Habertürk
    Takipde Kalın!
      Günlük gelişmeleri takip edebilmek için habertürk uygulamasını indirin
        Haberler Yaşam HT Pazar Walter Mosley'in kaleminden "gerçek suç"

        Walter MOSLEY

        Herkesin bir suçu vardır. Bu, su götürmez bir gerçek. Adem ve Havva’nın ilk oğlu Kabil’e ve ilk günaha kadar uzanır, eski Roma’da kanun yapıcı kesimin üyeleri arasındaki tartışmaların merkezindedir. Engizisyondan Güney’in (ve Kuzey’in) ayrımcılığı kurumsallaştıran Jim Crow sistemine ulaşır. Oradan da Sovyetler Birliği kültürünün içinde debelenmek için durup Nazi Almanya’sının ırk kurallarının çürümüş kalbinin tam ortasına gider.

        2000 yıllık Batı uygarlığı boyunca dalalet, sapıklık, hırsızlık ve öldürmekten suçluyduk; kavga etmekten ya da kavgadan kaçmaktan; sevmekten, arzulamaktan ve bazen de sadece bakmaktan suçluyduk.
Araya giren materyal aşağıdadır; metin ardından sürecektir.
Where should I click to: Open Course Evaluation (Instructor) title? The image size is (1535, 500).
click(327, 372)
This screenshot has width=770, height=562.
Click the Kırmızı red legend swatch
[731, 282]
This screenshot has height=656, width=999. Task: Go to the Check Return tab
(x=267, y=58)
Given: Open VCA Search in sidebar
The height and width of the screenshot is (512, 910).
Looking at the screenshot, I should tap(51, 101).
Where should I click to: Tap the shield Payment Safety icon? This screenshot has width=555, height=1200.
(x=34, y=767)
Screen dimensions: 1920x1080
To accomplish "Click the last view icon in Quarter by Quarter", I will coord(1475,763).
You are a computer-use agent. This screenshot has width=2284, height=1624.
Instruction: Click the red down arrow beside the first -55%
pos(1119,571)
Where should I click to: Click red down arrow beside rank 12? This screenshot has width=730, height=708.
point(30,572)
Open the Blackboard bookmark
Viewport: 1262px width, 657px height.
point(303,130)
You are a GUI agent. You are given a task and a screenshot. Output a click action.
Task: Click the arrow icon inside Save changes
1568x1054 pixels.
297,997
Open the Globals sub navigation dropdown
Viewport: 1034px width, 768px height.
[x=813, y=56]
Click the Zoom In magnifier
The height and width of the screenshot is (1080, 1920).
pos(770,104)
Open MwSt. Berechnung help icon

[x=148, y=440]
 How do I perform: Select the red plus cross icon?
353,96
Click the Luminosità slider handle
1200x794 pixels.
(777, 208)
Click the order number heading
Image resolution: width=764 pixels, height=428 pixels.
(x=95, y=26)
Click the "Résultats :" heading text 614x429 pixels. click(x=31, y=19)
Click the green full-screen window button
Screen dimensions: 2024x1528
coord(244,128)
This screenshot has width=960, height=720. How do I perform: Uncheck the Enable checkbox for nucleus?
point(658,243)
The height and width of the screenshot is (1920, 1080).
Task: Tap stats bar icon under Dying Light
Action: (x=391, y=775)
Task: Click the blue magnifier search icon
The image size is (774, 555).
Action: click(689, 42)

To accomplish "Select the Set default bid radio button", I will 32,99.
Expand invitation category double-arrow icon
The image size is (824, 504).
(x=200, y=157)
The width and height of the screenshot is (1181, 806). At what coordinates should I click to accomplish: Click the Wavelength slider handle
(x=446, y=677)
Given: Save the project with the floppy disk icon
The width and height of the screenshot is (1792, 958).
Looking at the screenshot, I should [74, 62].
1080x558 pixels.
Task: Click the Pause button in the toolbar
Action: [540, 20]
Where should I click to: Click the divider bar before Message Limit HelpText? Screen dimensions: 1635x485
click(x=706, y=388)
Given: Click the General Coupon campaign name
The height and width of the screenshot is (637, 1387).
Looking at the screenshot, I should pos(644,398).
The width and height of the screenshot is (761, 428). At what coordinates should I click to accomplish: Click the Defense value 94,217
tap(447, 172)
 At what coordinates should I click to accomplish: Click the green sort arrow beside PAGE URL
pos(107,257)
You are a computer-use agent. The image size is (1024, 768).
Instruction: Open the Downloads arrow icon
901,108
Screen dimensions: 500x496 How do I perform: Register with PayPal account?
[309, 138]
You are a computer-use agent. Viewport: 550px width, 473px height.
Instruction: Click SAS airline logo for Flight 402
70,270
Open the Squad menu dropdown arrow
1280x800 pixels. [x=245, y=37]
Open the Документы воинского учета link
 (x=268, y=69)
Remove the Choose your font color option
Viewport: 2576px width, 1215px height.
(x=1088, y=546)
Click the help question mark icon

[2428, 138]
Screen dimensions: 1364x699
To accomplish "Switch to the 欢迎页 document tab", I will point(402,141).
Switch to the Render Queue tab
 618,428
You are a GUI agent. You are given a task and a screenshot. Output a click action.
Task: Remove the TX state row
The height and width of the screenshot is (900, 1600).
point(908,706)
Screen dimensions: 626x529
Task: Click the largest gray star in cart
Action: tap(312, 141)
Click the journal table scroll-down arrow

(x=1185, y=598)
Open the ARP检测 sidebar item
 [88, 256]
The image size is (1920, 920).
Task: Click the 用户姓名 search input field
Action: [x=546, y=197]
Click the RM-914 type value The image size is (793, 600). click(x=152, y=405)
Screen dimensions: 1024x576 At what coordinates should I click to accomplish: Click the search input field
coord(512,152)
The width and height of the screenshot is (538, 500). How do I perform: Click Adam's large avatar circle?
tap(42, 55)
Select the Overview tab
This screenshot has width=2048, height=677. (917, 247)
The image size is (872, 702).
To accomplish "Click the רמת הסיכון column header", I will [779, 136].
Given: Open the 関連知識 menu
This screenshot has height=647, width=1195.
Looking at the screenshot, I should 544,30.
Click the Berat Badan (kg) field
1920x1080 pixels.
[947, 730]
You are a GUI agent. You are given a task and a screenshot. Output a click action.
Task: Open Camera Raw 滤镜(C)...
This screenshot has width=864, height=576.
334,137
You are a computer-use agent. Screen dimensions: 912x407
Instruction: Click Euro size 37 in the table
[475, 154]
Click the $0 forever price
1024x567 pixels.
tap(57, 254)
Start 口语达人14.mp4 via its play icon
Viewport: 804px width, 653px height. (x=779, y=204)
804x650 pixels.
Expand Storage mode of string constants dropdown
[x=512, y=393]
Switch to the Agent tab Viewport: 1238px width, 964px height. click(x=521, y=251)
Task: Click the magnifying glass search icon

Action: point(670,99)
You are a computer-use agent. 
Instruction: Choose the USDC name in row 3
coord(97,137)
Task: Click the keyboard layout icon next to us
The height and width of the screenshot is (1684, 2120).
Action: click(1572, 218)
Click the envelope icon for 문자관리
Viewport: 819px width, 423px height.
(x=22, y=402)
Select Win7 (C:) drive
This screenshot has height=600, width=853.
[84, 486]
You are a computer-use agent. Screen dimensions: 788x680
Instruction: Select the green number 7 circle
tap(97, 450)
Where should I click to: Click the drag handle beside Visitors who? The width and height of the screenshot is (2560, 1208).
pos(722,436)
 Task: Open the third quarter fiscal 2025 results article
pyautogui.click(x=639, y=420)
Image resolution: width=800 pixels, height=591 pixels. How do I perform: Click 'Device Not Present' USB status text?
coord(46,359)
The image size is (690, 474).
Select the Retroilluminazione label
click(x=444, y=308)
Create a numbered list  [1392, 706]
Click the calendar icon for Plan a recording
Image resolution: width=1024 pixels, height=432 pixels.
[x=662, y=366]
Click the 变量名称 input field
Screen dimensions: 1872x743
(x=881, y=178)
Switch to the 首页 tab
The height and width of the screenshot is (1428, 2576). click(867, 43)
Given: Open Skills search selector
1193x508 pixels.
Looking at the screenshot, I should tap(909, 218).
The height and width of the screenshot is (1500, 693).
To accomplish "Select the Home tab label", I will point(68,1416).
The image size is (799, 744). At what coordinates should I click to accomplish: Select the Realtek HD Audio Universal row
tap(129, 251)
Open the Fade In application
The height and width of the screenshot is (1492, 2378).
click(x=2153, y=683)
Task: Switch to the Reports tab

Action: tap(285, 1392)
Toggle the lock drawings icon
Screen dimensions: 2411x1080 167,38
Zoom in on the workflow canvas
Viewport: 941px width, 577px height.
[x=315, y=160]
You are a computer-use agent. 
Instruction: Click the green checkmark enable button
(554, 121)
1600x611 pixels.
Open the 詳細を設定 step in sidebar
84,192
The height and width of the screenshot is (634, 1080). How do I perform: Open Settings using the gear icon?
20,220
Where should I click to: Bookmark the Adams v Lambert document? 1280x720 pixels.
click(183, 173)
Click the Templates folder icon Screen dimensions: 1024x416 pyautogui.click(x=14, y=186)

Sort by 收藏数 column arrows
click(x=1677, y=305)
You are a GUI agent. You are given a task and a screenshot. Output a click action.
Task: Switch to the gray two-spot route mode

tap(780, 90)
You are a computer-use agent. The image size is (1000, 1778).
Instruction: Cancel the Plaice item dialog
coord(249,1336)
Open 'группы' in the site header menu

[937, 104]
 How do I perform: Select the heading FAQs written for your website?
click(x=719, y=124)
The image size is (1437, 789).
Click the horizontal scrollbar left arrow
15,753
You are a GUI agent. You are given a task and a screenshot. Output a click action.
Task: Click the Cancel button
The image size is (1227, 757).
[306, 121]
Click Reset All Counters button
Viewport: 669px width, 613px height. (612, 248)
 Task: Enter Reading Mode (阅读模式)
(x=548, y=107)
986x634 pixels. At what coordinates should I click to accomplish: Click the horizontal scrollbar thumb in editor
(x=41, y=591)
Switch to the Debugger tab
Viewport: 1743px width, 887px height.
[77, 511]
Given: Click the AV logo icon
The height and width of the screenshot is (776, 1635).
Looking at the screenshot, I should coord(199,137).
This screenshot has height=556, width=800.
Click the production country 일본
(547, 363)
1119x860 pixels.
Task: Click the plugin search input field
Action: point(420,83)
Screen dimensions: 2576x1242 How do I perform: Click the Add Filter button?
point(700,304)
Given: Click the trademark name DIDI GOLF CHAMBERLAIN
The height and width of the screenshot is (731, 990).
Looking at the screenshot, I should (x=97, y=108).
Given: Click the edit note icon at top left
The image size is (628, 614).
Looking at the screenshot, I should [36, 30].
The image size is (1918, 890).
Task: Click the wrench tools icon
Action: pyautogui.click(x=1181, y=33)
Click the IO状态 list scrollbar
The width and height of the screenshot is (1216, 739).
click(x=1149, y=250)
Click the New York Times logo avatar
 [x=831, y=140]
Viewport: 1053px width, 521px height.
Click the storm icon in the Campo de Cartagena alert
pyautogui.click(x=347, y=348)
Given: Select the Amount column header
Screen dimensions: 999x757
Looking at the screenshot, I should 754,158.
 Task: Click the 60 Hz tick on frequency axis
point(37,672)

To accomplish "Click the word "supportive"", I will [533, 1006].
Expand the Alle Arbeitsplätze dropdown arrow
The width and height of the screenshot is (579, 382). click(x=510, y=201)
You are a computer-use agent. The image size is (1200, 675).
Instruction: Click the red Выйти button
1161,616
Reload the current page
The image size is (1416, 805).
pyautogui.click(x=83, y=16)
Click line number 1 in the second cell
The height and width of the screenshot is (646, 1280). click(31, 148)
Açıkça konuşmaktan veya sessiz kalmaktan, uygun adım yürümekten veya koşmaktan suçluyduk. Emirleri uygulamaktan ya da uygulamayı reddetmekten, zinadan, çocuk istismarından, cinsel tacizden ve tecavüzden kabahatli bulunduk. Dinimizden, etnik kimliğimizden, derimizin renginden, cinsel tercihlerimizden, cinsiyetten ve bazen de her zaman damarlarımızdaki kandan dolayı da ayrıca hüküm giydik. Suçluluk, kim olduğumuzun ve nasıl örgütlendiğimizin başlıca dayanağı ve görünen o ki; ölüm gibi inkâr edilemez kaderimiz.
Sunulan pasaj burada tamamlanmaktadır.